Adding to these 4 daily scheduled lessons per week were some great reading selections. In the 12 year’s we’ve been homeschooling, this is our 3rd cycle through this time period. How awesome it was to read quality living books that had not been previously used in our homeschool!
This is one of our family’s favorite time periods. There’s so many wonderful hands on activities to choose from, but not enough time to do them all. We scratched the surface with several from the Time Travelers series and then added a few of our own.
Living in Colonial America with Winter Promise
First up, a fun and easy to make replica of Jamestown. (Note – color before cutting and assembling!)
Next some pop-up home pictures showcasing the different types of homes found in the colonies. These are commonly used in a lapbook, but, we decided to forgo this formality in exchange for some of the other projects.
A very unique activity that my youngest two begged to do. Apple Head Dolls. Yep, carved from a real apple and dehydrated….
When the “head” is done, glasses, hair or a hat is supposed to be added to create the rest of the character. Unfortunately my eager children turned chicken and didn’t want to continue. I chalk this one up to a good learning experience none the less!

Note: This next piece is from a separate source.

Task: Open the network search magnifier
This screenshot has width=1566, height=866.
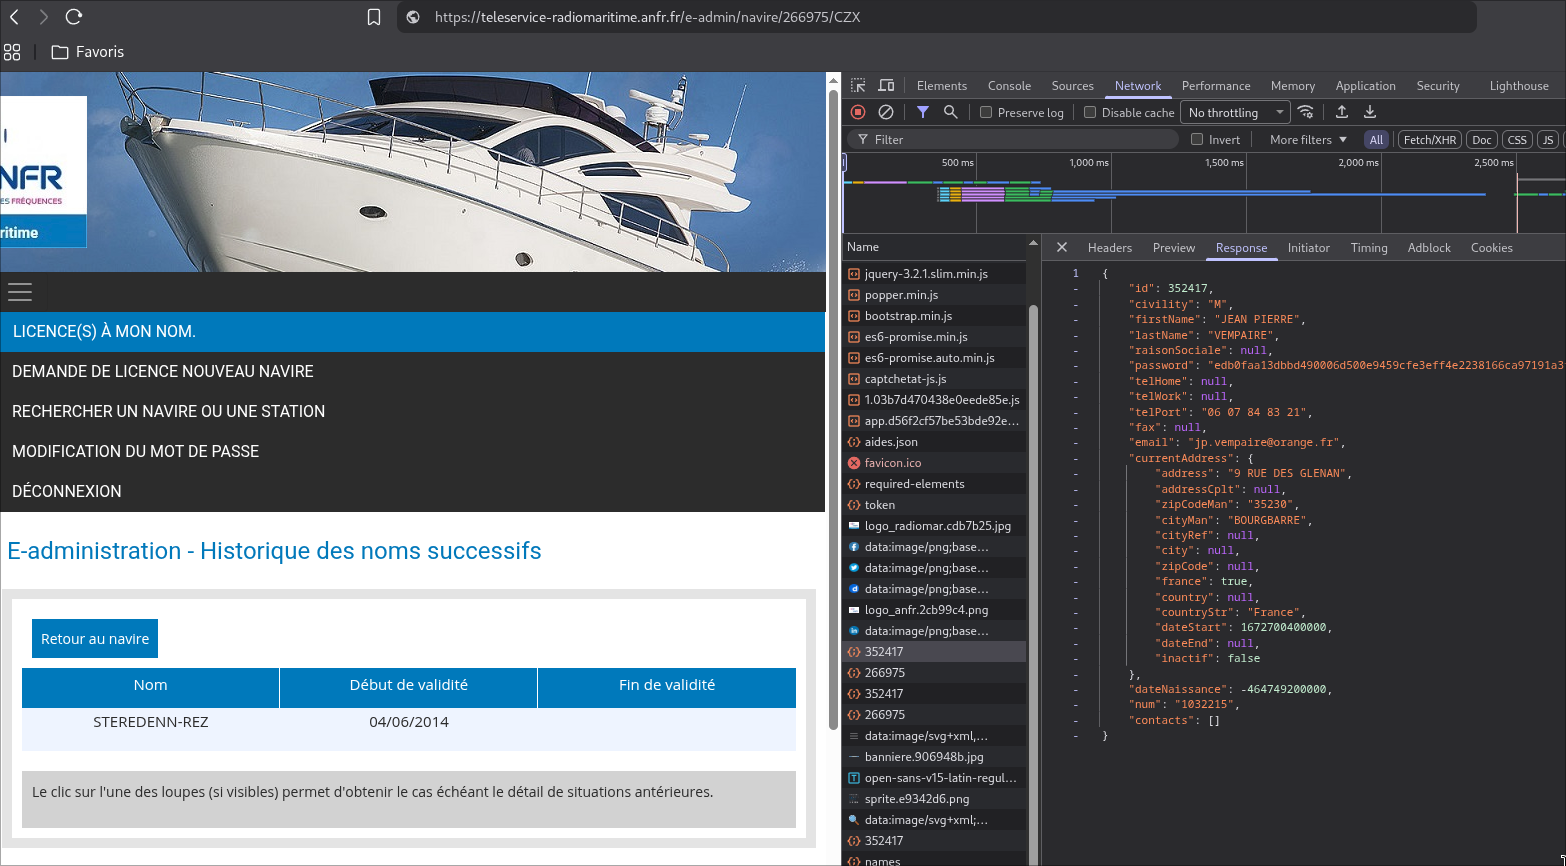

How about a game of Nine Men’s Morris?
More great activities to choose from — making a sampler, stenciling and quilling. Unfortunately, my daughter couldn’t do them all, so she choose two of these more “labor intensive”.
And quilling. While the end result may not look like a “traditional” quilling project, it did start that way. My girl is one of those ‘out of the box’ kind of kids. So, the initial tightly rolled shapes got a more relaxed make over giving her project a bit of a modern art feel.
We also added tepee and wilderness fort kits as a fun bonus. My daughter decided to style hers with fleece and my 5 year old tagged along for fun!
For the holidays we were going to make a Pomander, but couldn’t find whole cloves in our local stores. Fortunately the Holiday Wassail recipe, which we used for Mother-Daughter tea time, more than made up for it!
Besides the hands on fun, my daughter learned more about the character traits of equality, service, faithfulness, excellence, strength and industry through the lives of William Penn, Phyllis Wheatly, Jonathan Edwards, Paul Revere, Richard Henry Lee and Benjamin Franklin.
And, we continued our study of the states adding Rhode Island, New York, Delaware, New Jersey, West Virginia and Maryland to our notebook.
I forgot to mention the timelines, copy work, internet links, art study and much more contained in this curriculum that we didn’t get time to explore. Phew! There’s so much to choose from, but fortunately, there’s a pre-made schedule to help you sort through the possibilities!
American Crossing in Charlotte Mason inspired and geared for grades 4-7.